The Break from Impunity in Argentina

Former Buenos Aires' Provincial Police Chaplain Christian Von Wernich listens to the pronouncement of his sentence in La Plata on Oct. 9, 2007, sentenced to life imprisonment for collaborating in murders, kidnappings and torture during Argentina's 1976-1983 military dictatorship. (Photo: Juan Mabromata/ AFP-Getty Images)

The room turned alarmingly quiet as the court and audience listened to the testimony of Carina Rapaccini. It was the first time in over 30 years that she had testified publicly about the fateful night of her father's disappearance. Though she had been only 9 years old at the time, the memory of the event appeared to be so fresh in her bloodshot eyes, it was as though it had occurred only moments before.

Tearfully she proclaimed, "I don't understand everything that happened. Thirty-three years have passed and still I know nothing. It was a silence so big and still, it goes on. I have no one in my family to speak of this with. I am alone, but I fight for this case, for all of these cases, for the memory of what happened."

Testimonies, such as Rapaccini's, commenced the third week of September and have signified for those injured during the Argentine military junta that their excruciating battle against impunity may finally be coming to an end. For the first time in nearly 30 years, testimonies, to be followed by criminal prosecutions, have been reinitiated against those responsible for the state-sponsored terrorism that occurred between 1976 and 1983.

Beside the victims of this dark history is the human rights organization, La Asamblea Permanente por los Derechos Humanos La Plata (APDH), the Assembly for Human Rights. Lawyers from this organization have been working with and representing victims and their families since the midst of the military junta. They have also been acting as the strong hand against the government to end the impunity that has wreaked havoc on the Argentine judicial system.

APDH La Plata is an organization consisting of lawyers and volunteers from an array of political and educational backgrounds. These individuals have, without rest, been fighting for the rights of those kidnapped, tortured and humiliated during the military junta, and have continually expanded their goals to meet the social and justice challenges that exist in Argentina.

In an interview with one of APDH La Plata's human rights lawyers, Silvina Negrete expressed her sentiments on the importance of the trials and prosecutions from a political context.

Negrete explained, "What has happened here is that there is finally an opportunity to hold people accountable for their actions. Moving forward with these cases is not about bringing shame, or even being able to condemn these people, the cases are important because they represent that we do in fact have a constitutional democracy and that the government of Argentina recognizes that what occurred was state-sponsored terrorism and genocide."

Negrete and many others involved at APDH La Plata have expressed their optimism that the cases represent not only an end to impunity, but also a means for victims and their families to have some form of closure and reparations for what occurred.

Each week the court and its audience have continued to hear an array of bone-chilling testimonies from victims and their family members. Included in these was the testimony of "Chicha" Mariani, one of the founders of La Asociacion de las Abuelas de Plaza de Mayo (Association of the Grandmothers of Plaza de Mayo), an organization that has worked very closely with APDH La Plata.

In her first full testimony, which included supporting architectural evidence, Maria Isabel "Chicha" Chorobik de Mariani described in detail what transpired on the fateful day of November 24, 1976. "Chicha" explained the raid of her son Daniel's home by the Brigada de Investigaciones, which resulted in not only the murder of her daughter-in-law Diana Esmeralda Teruggi, but also the kidnapping of her three-month-old granddaughter Clara Anahi.
────
▸ Problems and tasks
[A] From the article on impunity in Argentina, write out the passage starting at "Beside the victims" and ending at "exist in Argentina.".
[B] According to the article on impunity in Argentina, when did testimonies such as Rapaccini's begin?
[C] Rewrite the paragraph of the article on impunity in Argentina that begins "APDH La Plata is an organization consisting of" as a short bulleted list that keeps its main facts.

▸ Entries shown
────
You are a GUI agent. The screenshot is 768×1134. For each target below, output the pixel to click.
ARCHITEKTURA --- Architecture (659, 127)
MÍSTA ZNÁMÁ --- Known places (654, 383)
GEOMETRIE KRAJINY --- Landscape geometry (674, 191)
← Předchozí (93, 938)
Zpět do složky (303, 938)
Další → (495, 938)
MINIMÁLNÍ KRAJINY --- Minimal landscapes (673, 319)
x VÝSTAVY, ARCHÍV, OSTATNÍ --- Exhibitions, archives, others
────
▸ Outputs for the tasks
[A]
Beside the victims of this dark history is the human rights organization, La Asamblea Permanente por los Derechos Humanos La Plata (APDH), the Assembly for Human Rights. Lawyers from this organization have been working with and representing victims and their families since the midst of the military junta. They have also been acting as the strong hand against the government to end the impunity that has wreaked havoc on the Argentine judicial system.

APDH La Plata is an organization consisting of lawyers and volunteers from an array of political and educational backgrounds. These individuals have, without rest, been fighting for the rights of those kidnapped, tortured and humiliated during the military junta, and have continually expanded their goals to meet the social and justice challenges that exist in Argentina.

[B] They began in the third week of September.

[C]
- APDH La Plata is made up of lawyers and volunteers from a range of political and educational backgrounds.
- They have fought tirelessly for the rights of those kidnapped, tortured and humiliated during the military junta.
- They have steadily broadened their goals to meet Argentina's social and justice challenges.